Chunk Data for Easier Scraping

Before you spend an hour writing some elaborate regular expression, try chunking the data and matching several expressions to make for a much simpler (and faster) scrape. So, assuming you're using PHP, after you've pulled the data (e.g. with file_get_contents()), use preg_replace with the following regex to chunk the data into a much easier "soup" to work with.
[ \t\r\n]
Here's an example of how to use this with PHP:
<?php
$data = file_get_contents("http://www.adammoro.com/");
$data = preg_replace('~[ \t\r\n]~', '', $data);
print_r($data);
?>
um yeah, except if you gonna parse HTML better use a library like PHPQuery (jQuery for PHP)

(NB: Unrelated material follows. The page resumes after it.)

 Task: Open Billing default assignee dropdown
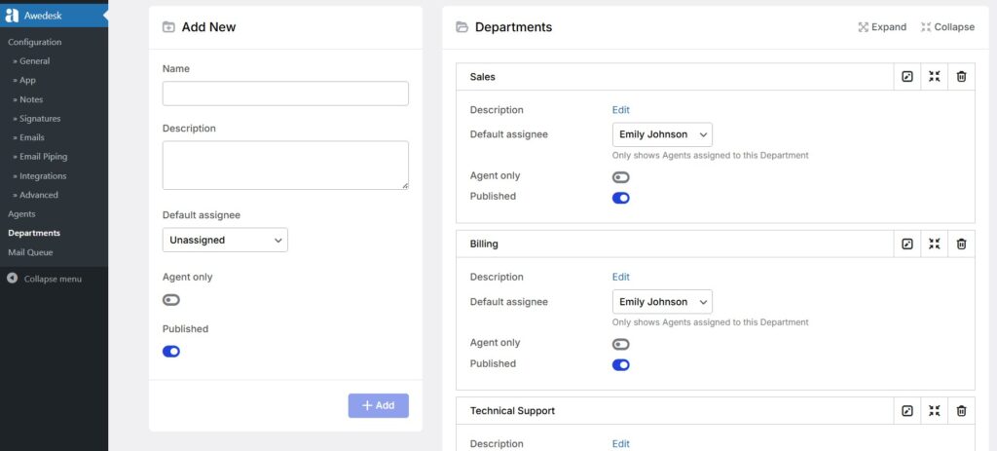tap(662, 302)
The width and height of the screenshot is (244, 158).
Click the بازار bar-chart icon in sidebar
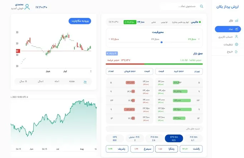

or you could replace /\W+/ with a single space instead of the empty string, to leave delimiters in tact.
and … PHP? really?
Hi Kip, thanks for the tip. The only other language I’ve used for scraping jobs is Python which was much faster performance-wise, it just took me a lot longer to write the scripts. Which language(s) would you suggest?
Python is my favourite. I switched from PHP to Python as well, indeed it was a littlebit awkward to learn at first–syntactical whitespace and that ’self’ keyword in class methods everywhere–but after 2 or 3 simple quicky scripts, I got the hang of it. I wouldn’t go back to PHP, I think Python is much “cleaner” and readable, and to be fair, the string processing functions are much more straightforward.
Plus, you can use PyQuery for doing jQuery-style manipulation and extraction of HTML documents.
Another language, which was basically built for this kind of work, is of course Perl. It’s a pretty good language, and has the added bonus of making you feel like an oldskool elite hacker when coding
But, Perl is an even older language than PHP, and that shows. The field of scripting languages has come a long way since then, and we know better how to make scripting languages as much of “simply tell the computer what to do” as possible, which is why I prefer Python.
I’ll definitely be looking into the libraries you suggested for the next ones. Thanks again for pointing them out.
Perhaps one day I’ll make a full switch to Python for these types of jobs. Recently, however, the majority of my work has been almost entirely marketing-related so that day will likely come later than sooner. But hey, at least that’s a choice I’ve made and not an order fulfilled to satisfy, “the first three.”